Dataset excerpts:
|---|

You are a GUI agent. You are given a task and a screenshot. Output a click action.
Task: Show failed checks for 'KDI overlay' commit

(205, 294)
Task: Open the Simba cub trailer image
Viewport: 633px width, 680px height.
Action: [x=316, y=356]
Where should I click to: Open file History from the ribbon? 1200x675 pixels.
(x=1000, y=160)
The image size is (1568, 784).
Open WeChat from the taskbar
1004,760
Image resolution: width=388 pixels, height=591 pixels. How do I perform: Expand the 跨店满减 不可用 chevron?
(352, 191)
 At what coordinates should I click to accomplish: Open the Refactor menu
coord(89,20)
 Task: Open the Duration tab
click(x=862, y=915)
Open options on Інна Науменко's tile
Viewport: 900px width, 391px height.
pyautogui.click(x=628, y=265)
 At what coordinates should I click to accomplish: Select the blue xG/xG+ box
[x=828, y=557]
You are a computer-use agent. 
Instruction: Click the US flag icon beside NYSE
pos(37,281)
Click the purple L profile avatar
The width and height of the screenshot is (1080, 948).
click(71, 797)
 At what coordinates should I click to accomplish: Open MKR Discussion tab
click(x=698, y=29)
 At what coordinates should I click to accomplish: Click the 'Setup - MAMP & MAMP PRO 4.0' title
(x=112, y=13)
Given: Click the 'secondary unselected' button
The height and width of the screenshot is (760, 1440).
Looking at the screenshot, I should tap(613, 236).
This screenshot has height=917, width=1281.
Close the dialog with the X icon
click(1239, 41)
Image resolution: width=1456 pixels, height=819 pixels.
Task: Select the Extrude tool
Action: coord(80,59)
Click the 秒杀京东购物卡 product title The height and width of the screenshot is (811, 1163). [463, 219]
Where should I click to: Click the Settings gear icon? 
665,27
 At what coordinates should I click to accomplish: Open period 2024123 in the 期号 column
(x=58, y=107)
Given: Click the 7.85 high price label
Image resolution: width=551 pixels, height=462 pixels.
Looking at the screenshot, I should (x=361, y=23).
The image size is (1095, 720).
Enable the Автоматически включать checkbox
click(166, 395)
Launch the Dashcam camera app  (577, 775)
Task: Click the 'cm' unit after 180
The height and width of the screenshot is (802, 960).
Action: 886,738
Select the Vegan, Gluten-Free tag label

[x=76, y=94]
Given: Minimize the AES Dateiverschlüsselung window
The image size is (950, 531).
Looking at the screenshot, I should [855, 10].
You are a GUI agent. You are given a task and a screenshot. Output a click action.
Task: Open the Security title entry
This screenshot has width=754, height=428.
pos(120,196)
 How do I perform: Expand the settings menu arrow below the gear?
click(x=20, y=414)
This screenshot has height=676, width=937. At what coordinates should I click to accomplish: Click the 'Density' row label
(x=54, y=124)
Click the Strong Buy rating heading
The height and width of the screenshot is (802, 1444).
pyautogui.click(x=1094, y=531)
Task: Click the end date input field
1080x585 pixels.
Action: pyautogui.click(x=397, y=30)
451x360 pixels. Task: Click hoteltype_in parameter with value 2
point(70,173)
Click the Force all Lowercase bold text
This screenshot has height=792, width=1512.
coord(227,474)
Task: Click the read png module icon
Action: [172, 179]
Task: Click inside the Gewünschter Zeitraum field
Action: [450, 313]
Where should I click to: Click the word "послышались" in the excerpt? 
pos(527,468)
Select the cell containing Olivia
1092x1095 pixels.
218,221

|---|

= WORK REQUIRED =
Exact copies of all entries are what's needed here.

= ANSWER BOX =
You are a GUI agent. You are given a task and a screenshot. Output a click action.
Task: Show failed checks for 'KDI overlay' commit

(205, 294)
Task: Open the Simba cub trailer image
Viewport: 633px width, 680px height.
Action: [x=316, y=356]
Where should I click to: Open file History from the ribbon? 1200x675 pixels.
(x=1000, y=160)
The image size is (1568, 784).
Open WeChat from the taskbar
1004,760
Image resolution: width=388 pixels, height=591 pixels. How do I perform: Expand the 跨店满减 不可用 chevron?
(352, 191)
 At what coordinates should I click to accomplish: Open the Refactor menu
coord(89,20)
 Task: Open the Duration tab
click(x=862, y=915)
Open options on Інна Науменко's tile
Viewport: 900px width, 391px height.
pyautogui.click(x=628, y=265)
 At what coordinates should I click to accomplish: Select the blue xG/xG+ box
[x=828, y=557]
You are a computer-use agent. 
Instruction: Click the US flag icon beside NYSE
pos(37,281)
Click the purple L profile avatar
The width and height of the screenshot is (1080, 948).
click(71, 797)
 At what coordinates should I click to accomplish: Open MKR Discussion tab
click(x=698, y=29)
 At what coordinates should I click to accomplish: Click the 'Setup - MAMP & MAMP PRO 4.0' title
(x=112, y=13)
Given: Click the 'secondary unselected' button
The height and width of the screenshot is (760, 1440).
Looking at the screenshot, I should tap(613, 236).
This screenshot has height=917, width=1281.
Close the dialog with the X icon
click(1239, 41)
Image resolution: width=1456 pixels, height=819 pixels.
Task: Select the Extrude tool
Action: coord(80,59)
Click the 秒杀京东购物卡 product title The height and width of the screenshot is (811, 1163). [463, 219]
Where should I click to: Click the Settings gear icon? 
665,27
 At what coordinates should I click to accomplish: Open period 2024123 in the 期号 column
(x=58, y=107)
Given: Click the 7.85 high price label
Image resolution: width=551 pixels, height=462 pixels.
Looking at the screenshot, I should (x=361, y=23).
The image size is (1095, 720).
Enable the Автоматически включать checkbox
click(166, 395)
Launch the Dashcam camera app  (577, 775)
Task: Click the 'cm' unit after 180
The height and width of the screenshot is (802, 960).
Action: 886,738
Select the Vegan, Gluten-Free tag label

[x=76, y=94]
Given: Minimize the AES Dateiverschlüsselung window
The image size is (950, 531).
Looking at the screenshot, I should [855, 10].
You are a GUI agent. You are given a task and a screenshot. Output a click action.
Task: Open the Security title entry
This screenshot has width=754, height=428.
pos(120,196)
 How do I perform: Expand the settings menu arrow below the gear?
click(x=20, y=414)
This screenshot has height=676, width=937. At what coordinates should I click to accomplish: Click the 'Density' row label
(x=54, y=124)
Click the Strong Buy rating heading
The height and width of the screenshot is (802, 1444).
pyautogui.click(x=1094, y=531)
Task: Click the end date input field
1080x585 pixels.
Action: pyautogui.click(x=397, y=30)
451x360 pixels. Task: Click hoteltype_in parameter with value 2
point(70,173)
Click the Force all Lowercase bold text
This screenshot has height=792, width=1512.
coord(227,474)
Task: Click the read png module icon
Action: [172, 179]
Task: Click inside the Gewünschter Zeitraum field
Action: [450, 313]
Where should I click to: Click the word "послышались" in the excerpt? 
pos(527,468)
Select the cell containing Olivia
1092x1095 pixels.
218,221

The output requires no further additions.